Legendary film producer Samuel Goldwyn once said, “Only a fool would make predictions — especially about the future”.
To Goldwyn’s point, history shows just how foolish it is to be overly confident in our assertions of what lies ahead. Consider how many bold predictions by intelligent people have proven to be more than slightly off the mark in recent years:
- The legendary American businessman and inventor Alex Lewyt predicted in the 1950s that “nuclear powered vacuum cleaners will be a reality within 10 years”.
- Ken Olsen, founder and chairman of computer giant DEC, said in 1977: “There is no reason anyone would want a computer in their home”.
- In the late 2000s, Nokia’s chief strategy officer Anssi Vanjoki dismissed the threat Apple posed to his company’s dominance in mobile phones: “With the Mac, Apple attracted a lot of attention at first, but they have remained a niche manufacturer. That will be their role in mobile phones as well”.
- Former Microsoft chief executive Steve Ballmer confidently proclaimed in 2007: “There is no chance iPhone will get any significant market share”. (He also dismissed Google in its early days: “Google’s not a real company. It’s a house of cards”.)
- And last but not least, in 2008, Blockbuster’s chief executive Jim Keyes boasted: “Netflix isn’t even on the radar screen in terms of competition”.

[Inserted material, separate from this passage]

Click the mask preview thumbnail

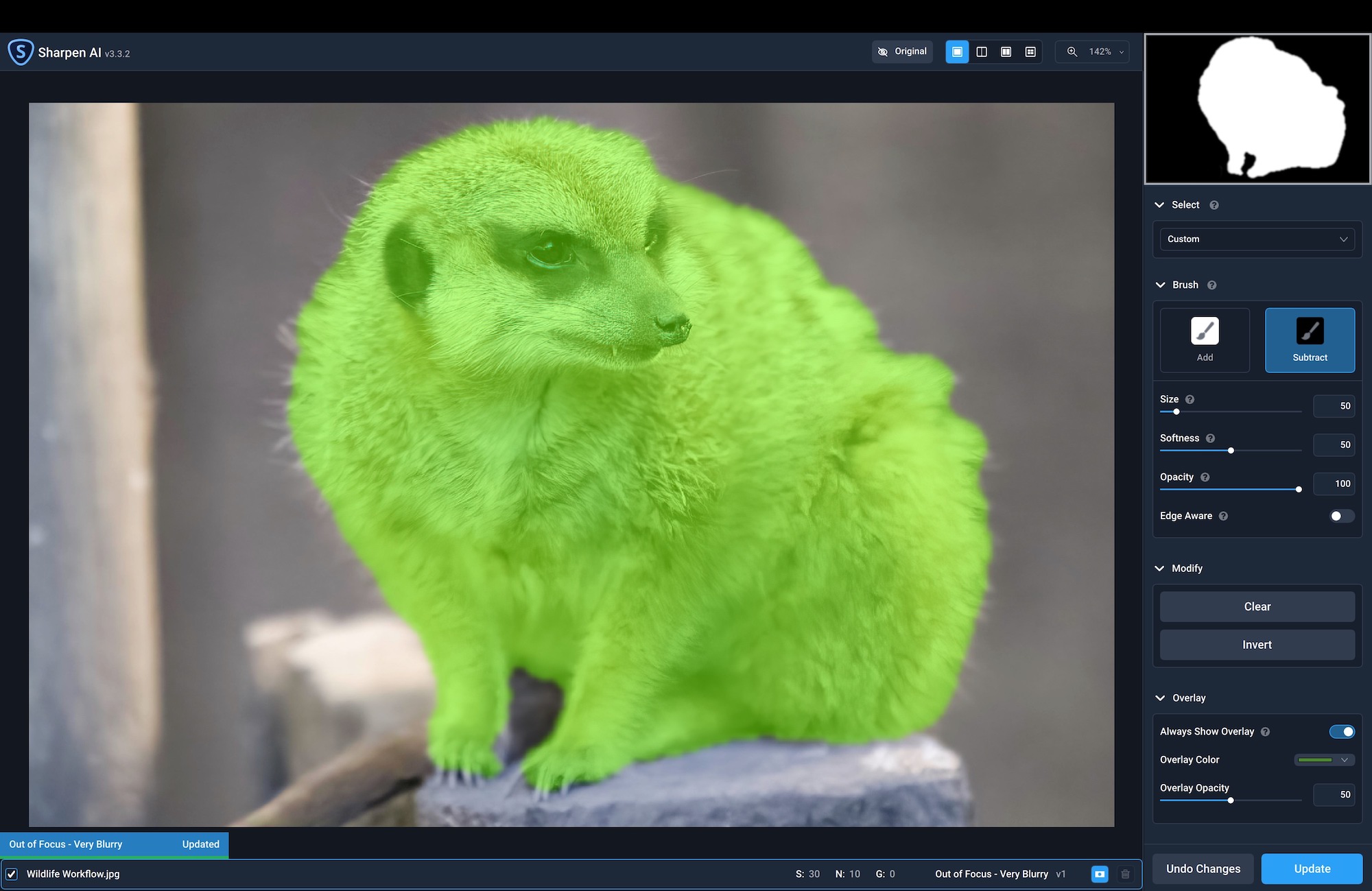1257,109
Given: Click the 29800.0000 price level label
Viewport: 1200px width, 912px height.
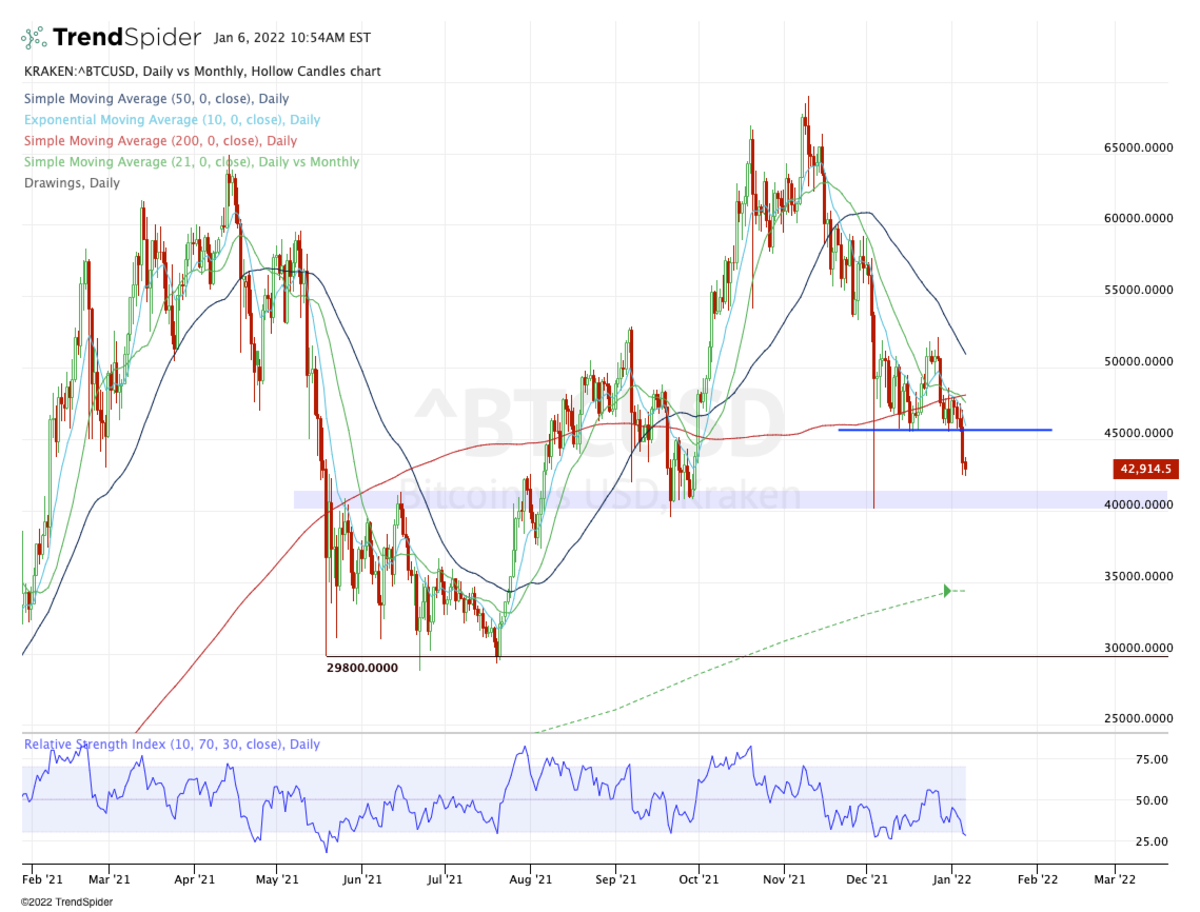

While it’s easy, and even a bit unfair, to use the benefit of hindsight to scoff at such assertions, history is full of examples of leaders and businesses underestimating the potential for their assumptions to be wrong — often with disastrous consequences.
So while trying to accurate predict the future is by no means easy, it’s an exercise every leader and organisation must engage in (albeit with a healthy dose of humility).
After all, ignoring emerging trends or becoming overly absorbed in the present is naïve or even reckless. In the words of London Business School professor Gary Hamel, “You can’t outrun the future if you don’t see it coming. Individuals who get startled by the future weren’t paying attention”.
Naturally, the question then is: what should a leader be paying attention to in order to be future-ready?
In order to thrive in turbulent times, you must get good at identifying the difference between distractions and disruptions — between waves and tides. Jump at every wave and you’ll soon lose the leadership credibility required when you sense the tide is finally turning.
Business theorists will often refer to these ‘tides’ as discontinuities. In an organisational context, ‘discontinuities’ are defined as unforeseen changes that confound existing assumptions or expectations. Sometimes labelled ‘Black Swans’, these are the ‘unknown unknowns’ that Donald Rumsfeld referred to all those years ago.
The fact that discontinuities are hard to predictable means they represent a huge opportunity for the alert, the prepared and the adaptable. After all, as Harvard Business School professor Clayton Christensen points out, “By the time the writing is on the wall, everyone can read it”.
Being future-ready also means honing your peripheral vision. I recently heard it said that most business leaders today are looking through the wrong lens when trying to identify disruption. Rather than seeking out a telescope with which we scan the horizon, we’d be better off reaching for a wide-angle lens that will help us monitor the periphery.
Smart leaders and visionary leaders know that preparing for, pre-empting and embracing disruption is the only way to ensure you don’t become a victim of it. Discerning what the future holds can be tough — but not as tough as the pain of being caught off-guard.